Work required: Exactly as they appear below, repeat the lines from the one with "Click the UPS" through the one with "This screenshot has width=644, height=611.", and no others.

Record set: Begin

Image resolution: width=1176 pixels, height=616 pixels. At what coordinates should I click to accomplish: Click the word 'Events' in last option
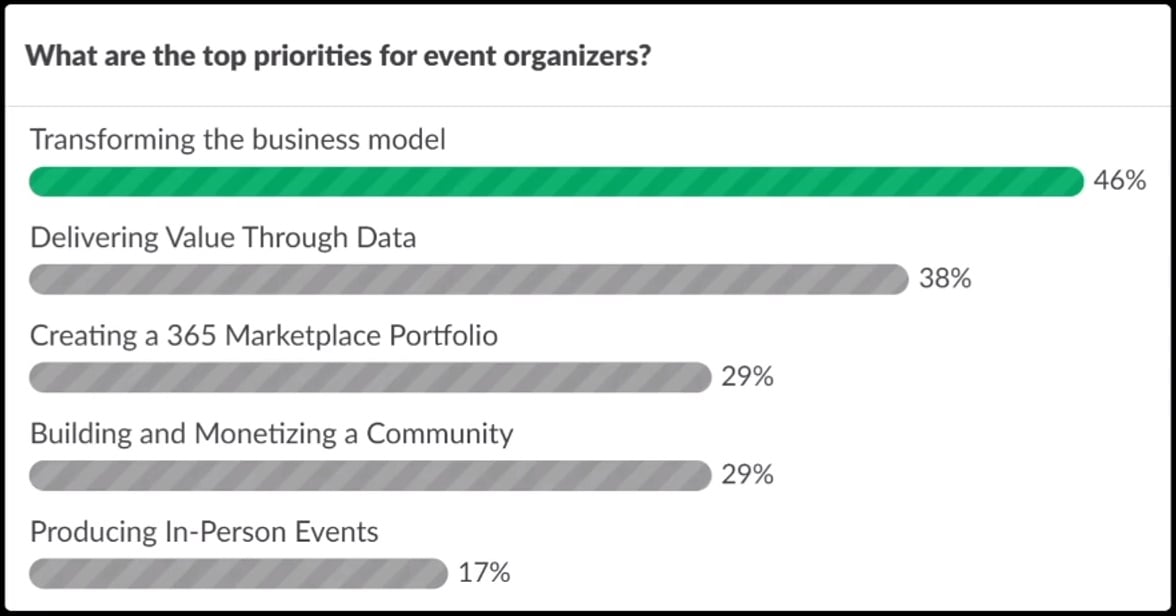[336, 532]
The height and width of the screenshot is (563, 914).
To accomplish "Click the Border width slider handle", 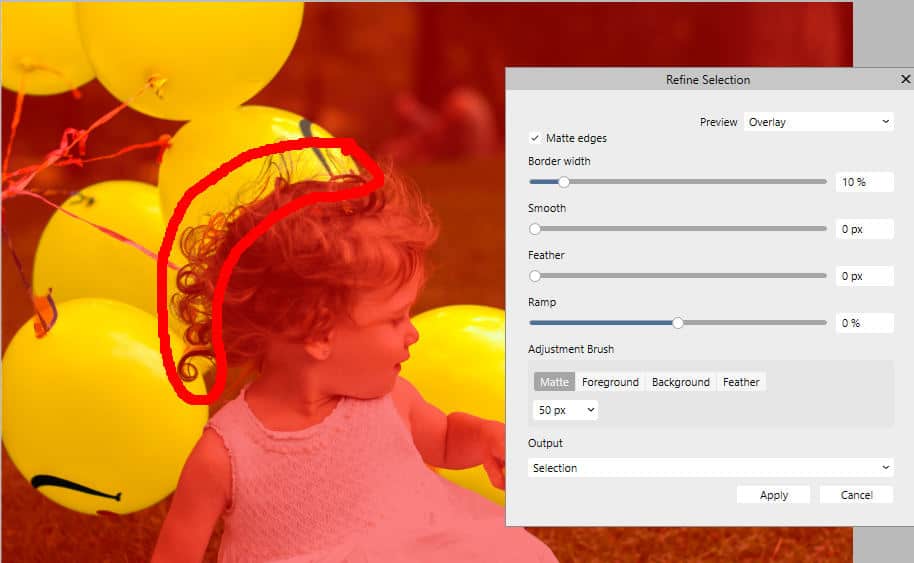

Record set: End
Record set: Begin

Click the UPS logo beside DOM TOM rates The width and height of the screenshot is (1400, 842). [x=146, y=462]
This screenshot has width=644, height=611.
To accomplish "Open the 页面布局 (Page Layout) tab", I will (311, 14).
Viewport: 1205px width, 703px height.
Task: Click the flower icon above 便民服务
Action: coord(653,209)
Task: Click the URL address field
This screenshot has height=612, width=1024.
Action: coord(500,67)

Record set: End
Record set: Begin

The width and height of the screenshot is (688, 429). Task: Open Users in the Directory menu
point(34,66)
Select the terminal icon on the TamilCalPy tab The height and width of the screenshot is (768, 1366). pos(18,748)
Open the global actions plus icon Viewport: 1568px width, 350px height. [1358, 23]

Record set: End

Response box:
Click the UPS logo beside DOM TOM rates The width and height of the screenshot is (1400, 842). [x=146, y=462]
This screenshot has width=644, height=611.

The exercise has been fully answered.